As part of the deal, Toyota will build a new $1.29 billion factory in the US to make batteries for electric and hybrid vehicles, which the company says will generate 1,750 new jobs. The automaker is the latest to announce plans to shore up battery manufacturing in the US, which has been a key goal of the Biden administration’s effort to speed up the switch to EVs.

Of course, Toyota wasn’t always so bullish about electric vehicles. Last July, it was reported that top Toyota executives met with congressional leaders behind closed doors to advocate against Biden’s plans to spend billions of dollars to incentivize the shift to EVs.

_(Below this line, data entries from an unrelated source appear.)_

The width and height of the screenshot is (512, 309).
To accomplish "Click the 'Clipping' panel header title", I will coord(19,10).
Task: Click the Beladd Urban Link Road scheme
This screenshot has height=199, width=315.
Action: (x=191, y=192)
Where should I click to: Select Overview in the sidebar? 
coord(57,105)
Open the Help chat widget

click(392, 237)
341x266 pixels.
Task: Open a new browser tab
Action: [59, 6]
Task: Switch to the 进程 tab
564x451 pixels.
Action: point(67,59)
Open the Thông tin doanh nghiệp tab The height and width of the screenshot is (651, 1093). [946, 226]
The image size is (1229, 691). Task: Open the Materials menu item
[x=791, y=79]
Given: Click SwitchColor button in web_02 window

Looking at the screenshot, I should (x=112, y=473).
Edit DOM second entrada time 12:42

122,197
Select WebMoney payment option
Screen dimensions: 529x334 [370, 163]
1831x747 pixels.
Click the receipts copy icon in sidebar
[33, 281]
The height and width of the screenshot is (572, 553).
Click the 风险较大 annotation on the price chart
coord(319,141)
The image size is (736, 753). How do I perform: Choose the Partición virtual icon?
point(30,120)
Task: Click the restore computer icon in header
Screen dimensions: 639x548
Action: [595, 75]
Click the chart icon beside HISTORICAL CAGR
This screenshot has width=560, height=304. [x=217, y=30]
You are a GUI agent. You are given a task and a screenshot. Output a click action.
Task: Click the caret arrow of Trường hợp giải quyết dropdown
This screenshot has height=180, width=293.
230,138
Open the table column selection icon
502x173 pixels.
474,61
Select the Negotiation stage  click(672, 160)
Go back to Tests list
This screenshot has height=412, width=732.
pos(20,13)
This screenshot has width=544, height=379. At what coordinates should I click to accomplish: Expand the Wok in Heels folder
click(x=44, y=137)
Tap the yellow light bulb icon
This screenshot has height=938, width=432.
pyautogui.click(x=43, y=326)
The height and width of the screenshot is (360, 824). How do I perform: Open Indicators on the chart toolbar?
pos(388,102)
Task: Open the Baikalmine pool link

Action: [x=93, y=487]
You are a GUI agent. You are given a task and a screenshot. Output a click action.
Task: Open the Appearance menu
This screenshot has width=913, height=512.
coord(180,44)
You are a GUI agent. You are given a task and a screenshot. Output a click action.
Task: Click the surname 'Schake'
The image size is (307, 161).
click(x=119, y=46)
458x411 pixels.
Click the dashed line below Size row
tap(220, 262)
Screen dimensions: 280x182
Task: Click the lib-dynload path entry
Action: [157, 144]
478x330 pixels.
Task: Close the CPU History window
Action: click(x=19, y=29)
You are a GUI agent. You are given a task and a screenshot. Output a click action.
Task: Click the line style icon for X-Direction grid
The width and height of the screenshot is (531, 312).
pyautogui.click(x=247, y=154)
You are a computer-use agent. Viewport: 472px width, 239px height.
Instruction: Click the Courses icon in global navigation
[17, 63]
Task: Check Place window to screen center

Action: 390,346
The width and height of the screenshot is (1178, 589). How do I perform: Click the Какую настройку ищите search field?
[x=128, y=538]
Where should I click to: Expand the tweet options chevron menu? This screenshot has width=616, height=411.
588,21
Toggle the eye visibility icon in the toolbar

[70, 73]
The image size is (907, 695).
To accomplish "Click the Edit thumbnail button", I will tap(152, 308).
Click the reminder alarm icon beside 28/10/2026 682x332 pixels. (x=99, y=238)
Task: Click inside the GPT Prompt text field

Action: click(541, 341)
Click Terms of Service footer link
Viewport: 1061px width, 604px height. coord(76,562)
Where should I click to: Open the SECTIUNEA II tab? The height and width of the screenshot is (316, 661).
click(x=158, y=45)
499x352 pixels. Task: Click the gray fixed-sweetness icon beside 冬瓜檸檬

The company was also pushing back against the administration’s plan to adopt the so-called California compromise regarding fuel economy standards as its official position.

But since then, a number of Toyota’s competitors have made moves to accelerate the production of battery-electric vehicles in the US, including Ford, which announced plans to spend $11.4 billion on the construction of several new battery facilities, and Stellantis, which said it would build its own battery factory to help it get to 40 percent of its US sales from electric vehicles.

Despite its efforts to undermine pro-EV policies, the company is positioning itself as a committed participant in the electrification of the auto industry. Toyota said it will form a new company to run its new battery plant with Toyota Tsusho, a subsidiary that now makes an array of parts for the automaker.

“Toyota’s commitment to electrification is about achieving long-term sustainability for the environment, American jobs and consumers,” said Ted Ogawa, CEO of Toyota Motor North America, in a statement. “This investment will help usher in more affordable electrified vehicles for US consumers, significantly reduce carbon emissions, and importantly, create even more American jobs tied to the future of mobility.”

For years, Toyota did enjoy a reputation as an early adopter of battery-powered transportation. With the release of the Toyota Prius in 1997, the company helped pave the way for Tesla and others by proving that vehicles with alternative powertrains could be immensely popular. More recently, the automaker revealed plans to release 70 new models by 2025, including battery-electric, hydrogen fuel cell, and gas-electric hybrids.